**課題 a**
抜粋のうち「同居義務違反に加えて不倫の事」から「違反になる可能性が生じます。」までの部分を、両端を含めて一字一句変えずに出力してください。

別居が開始された後に、配偶者の周りに異性の影がちらつくのであれば、浮気調査を依頼して異性関係をハッキリさせておくことも検討しましょう。

同居義務違反に加えて不倫の事実もわかれば、離婚を決意するきっかけになるかもしれませんし、不貞行為も加わり請求できる慰謝料が高額になると考えられます

別居されている状況で、自分で浮気調査をすることは非常に難易度が高いため、まずは具体的状況を探偵や興信所などに相談し、不倫の可能性が高いようであれば必要に応じて調査の依頼を検討してみてください。

【別居したい方向け】同居義務違反にならないために注意すること

ここまで主に【別居された側】の視点で解説をしてきましたが、「別居を考えているけど同居義務違反にならないか心配」と、思っている方もいるのではないでしょうか。

ここまでの内容を踏まえて、別居を考えている人が同居義務違反にならないために気を付けることについても見ていきましょう。

別居前は原則として話し合うこと

別居を開始したいという場合には、原則として夫婦間で話し合ってから別居するようにしましょう。同意なく別居をすることで同居義務違反になる可能性が生じます。

転勤や親の介護、子どもの教育など正当な理由があれば、配偶者が理解を示してくれることも多いでしょう。

抽出データ項目
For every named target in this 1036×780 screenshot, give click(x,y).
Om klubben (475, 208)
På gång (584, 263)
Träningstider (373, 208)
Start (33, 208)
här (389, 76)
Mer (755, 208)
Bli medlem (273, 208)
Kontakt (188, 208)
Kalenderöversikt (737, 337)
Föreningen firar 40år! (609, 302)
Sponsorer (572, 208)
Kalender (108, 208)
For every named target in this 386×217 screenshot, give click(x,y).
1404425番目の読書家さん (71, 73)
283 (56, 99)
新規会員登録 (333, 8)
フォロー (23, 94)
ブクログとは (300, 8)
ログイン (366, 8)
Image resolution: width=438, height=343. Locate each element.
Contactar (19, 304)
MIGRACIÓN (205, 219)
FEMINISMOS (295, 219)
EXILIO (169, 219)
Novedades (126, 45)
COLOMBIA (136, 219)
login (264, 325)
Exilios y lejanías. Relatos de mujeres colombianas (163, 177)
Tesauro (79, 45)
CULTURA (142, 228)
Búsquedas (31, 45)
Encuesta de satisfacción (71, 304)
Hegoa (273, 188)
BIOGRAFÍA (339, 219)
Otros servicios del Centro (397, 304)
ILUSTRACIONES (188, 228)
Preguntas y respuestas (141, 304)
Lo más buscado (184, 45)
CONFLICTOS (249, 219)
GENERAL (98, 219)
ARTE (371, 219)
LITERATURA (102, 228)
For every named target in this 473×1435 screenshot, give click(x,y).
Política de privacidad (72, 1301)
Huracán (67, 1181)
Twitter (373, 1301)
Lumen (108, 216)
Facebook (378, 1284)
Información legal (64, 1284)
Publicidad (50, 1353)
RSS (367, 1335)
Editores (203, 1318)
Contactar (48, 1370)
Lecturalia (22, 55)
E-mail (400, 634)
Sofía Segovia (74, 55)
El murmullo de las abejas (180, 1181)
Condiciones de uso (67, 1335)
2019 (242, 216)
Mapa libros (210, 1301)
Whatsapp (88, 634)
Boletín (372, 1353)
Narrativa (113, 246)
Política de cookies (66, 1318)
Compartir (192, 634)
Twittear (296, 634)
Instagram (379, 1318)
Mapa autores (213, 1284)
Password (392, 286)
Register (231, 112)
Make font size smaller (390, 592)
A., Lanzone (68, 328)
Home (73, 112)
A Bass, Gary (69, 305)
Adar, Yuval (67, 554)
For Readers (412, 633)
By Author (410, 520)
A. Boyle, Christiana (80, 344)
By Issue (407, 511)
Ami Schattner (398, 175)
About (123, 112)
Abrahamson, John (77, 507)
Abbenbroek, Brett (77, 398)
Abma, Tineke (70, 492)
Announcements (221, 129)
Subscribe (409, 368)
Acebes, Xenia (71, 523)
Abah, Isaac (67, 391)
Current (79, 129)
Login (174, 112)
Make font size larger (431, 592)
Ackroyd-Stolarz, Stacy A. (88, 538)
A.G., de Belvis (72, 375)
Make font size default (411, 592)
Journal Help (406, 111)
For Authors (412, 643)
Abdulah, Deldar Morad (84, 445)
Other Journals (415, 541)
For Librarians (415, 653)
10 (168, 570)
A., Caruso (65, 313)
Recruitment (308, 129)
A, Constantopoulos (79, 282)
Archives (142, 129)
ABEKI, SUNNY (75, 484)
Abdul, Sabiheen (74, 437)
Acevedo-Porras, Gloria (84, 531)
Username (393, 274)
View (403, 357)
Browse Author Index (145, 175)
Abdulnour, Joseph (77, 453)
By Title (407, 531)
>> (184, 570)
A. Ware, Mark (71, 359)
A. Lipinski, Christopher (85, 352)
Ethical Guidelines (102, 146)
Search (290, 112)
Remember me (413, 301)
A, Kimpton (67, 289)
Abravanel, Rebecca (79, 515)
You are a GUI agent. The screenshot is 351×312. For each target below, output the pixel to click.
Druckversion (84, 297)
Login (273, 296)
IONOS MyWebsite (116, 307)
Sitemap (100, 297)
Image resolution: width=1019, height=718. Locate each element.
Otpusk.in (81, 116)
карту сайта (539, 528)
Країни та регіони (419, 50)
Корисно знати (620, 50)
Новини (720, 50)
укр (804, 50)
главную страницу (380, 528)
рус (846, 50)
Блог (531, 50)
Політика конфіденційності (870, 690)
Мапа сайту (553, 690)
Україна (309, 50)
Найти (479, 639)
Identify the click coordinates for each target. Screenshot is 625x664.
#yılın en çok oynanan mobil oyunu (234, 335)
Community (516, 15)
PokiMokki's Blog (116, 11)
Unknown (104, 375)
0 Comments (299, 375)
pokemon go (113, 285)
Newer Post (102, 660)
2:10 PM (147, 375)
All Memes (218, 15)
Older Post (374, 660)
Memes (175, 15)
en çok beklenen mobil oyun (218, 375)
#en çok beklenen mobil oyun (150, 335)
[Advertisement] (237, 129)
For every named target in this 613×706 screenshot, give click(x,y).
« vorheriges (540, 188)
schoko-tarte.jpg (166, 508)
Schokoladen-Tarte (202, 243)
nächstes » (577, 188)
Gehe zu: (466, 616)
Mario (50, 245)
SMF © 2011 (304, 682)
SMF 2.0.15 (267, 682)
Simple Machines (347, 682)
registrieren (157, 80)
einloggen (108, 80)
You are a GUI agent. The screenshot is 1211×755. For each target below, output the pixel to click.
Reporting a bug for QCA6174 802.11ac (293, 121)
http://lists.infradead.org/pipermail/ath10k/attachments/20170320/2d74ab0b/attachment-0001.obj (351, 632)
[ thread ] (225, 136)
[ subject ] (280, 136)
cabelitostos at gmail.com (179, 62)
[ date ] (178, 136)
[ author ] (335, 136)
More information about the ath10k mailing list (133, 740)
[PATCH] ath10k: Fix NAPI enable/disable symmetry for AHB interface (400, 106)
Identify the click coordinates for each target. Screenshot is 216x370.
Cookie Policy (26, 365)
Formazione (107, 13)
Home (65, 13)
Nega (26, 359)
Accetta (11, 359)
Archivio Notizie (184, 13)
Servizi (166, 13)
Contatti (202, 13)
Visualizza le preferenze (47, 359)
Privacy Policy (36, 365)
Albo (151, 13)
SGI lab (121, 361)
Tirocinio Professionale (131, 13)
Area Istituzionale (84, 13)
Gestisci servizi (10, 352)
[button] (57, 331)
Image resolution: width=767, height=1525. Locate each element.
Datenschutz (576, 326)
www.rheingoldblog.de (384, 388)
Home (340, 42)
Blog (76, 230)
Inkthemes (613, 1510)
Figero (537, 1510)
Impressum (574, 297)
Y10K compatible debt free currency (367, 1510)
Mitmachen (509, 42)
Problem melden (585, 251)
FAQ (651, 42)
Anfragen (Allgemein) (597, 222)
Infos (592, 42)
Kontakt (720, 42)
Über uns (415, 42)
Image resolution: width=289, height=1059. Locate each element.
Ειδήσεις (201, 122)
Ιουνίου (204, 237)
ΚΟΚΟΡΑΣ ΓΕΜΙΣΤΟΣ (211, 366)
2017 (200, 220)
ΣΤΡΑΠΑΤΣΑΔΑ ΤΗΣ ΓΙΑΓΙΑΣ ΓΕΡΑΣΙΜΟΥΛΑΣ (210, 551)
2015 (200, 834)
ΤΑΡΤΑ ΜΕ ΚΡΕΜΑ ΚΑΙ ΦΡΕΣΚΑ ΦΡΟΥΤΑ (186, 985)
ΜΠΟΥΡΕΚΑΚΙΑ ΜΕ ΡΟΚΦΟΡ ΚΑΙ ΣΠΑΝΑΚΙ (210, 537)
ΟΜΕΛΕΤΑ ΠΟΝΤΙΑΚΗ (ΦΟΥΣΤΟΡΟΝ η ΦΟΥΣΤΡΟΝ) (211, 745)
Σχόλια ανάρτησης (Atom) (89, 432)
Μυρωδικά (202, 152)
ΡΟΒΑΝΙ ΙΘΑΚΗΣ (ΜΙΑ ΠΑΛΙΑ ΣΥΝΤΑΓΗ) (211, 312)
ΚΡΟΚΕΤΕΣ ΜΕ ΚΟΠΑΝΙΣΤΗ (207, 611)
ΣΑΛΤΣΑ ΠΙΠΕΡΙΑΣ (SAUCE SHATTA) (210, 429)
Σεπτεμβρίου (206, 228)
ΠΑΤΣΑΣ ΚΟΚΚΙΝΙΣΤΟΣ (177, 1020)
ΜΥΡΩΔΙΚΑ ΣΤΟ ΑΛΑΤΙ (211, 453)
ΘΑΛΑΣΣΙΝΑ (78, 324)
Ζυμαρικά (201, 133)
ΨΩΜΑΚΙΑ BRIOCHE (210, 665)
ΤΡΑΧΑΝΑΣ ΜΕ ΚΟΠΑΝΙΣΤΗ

**課題 b**
一覧のうち「Política de cookies (66, 1318)」を含む行から「Abravanel, Rebecca (79, 515)」を含む行までを、両端の行も含めて、その範囲の行だけを元のとおりに返してください。

**解答 a**
同居義務違反に加えて不倫の事実もわかれば、離婚を決意するきっかけになるかもしれませんし、不貞行為も加わり請求できる慰謝料が高額になると考えられます

別居されている状況で、自分で浮気調査をすることは非常に難易度が高いため、まずは具体的状況を探偵や興信所などに相談し、不倫の可能性が高いようであれば必要に応じて調査の依頼を検討してみてください。

【別居したい方向け】同居義務違反にならないために注意すること

ここまで主に【別居された側】の視点で解説をしてきましたが、「別居を考えているけど同居義務違反にならないか心配」と、思っている方もいるのではないでしょうか。

ここまでの内容を踏まえて、別居を考えている人が同居義務違反にならないために気を付けることについても見ていきましょう。

別居前は原則として話し合うこと

別居を開始したいという場合には、原則として夫婦間で話し合ってから別居するようにしましょう。同意なく別居をすることで同居義務違反になる可能性が生じます。

**解答 b**
Política de cookies (66, 1318)
Compartir (192, 634)
Twittear (296, 634)
Instagram (379, 1318)
Mapa autores (213, 1284)
Password (392, 286)
Register (231, 112)
Make font size smaller (390, 592)
A., Lanzone (68, 328)
Home (73, 112)
A Bass, Gary (69, 305)
Adar, Yuval (67, 554)
For Readers (412, 633)
By Author (410, 520)
A. Boyle, Christiana (80, 344)
By Issue (407, 511)
Ami Schattner (398, 175)
About (123, 112)
Abrahamson, John (77, 507)
Abbenbroek, Brett (77, 398)
Abma, Tineke (70, 492)
Announcements (221, 129)
Subscribe (409, 368)
Acebes, Xenia (71, 523)
Abah, Isaac (67, 391)
Current (79, 129)
Login (174, 112)
Make font size larger (431, 592)
Ackroyd-Stolarz, Stacy A. (88, 538)
A.G., de Belvis (72, 375)
Make font size default (411, 592)
Journal Help (406, 111)
For Authors (412, 643)
Abdulah, Deldar Morad (84, 445)
Other Journals (415, 541)
For Librarians (415, 653)
10 (168, 570)
A., Caruso (65, 313)
Recruitment (308, 129)
A, Constantopoulos (79, 282)
Archives (142, 129)
ABEKI, SUNNY (75, 484)
Abdul, Sabiheen (74, 437)
Acevedo-Porras, Gloria (84, 531)
Username (393, 274)
View (403, 357)
Browse Author Index (145, 175)
Abdulnour, Joseph (77, 453)
By Title (407, 531)
>> (184, 570)
A. Ware, Mark (71, 359)
A. Lipinski, Christopher (85, 352)
Ethical Guidelines (102, 146)
Search (290, 112)
Remember me (413, 301)
A, Kimpton (67, 289)
Abravanel, Rebecca (79, 515)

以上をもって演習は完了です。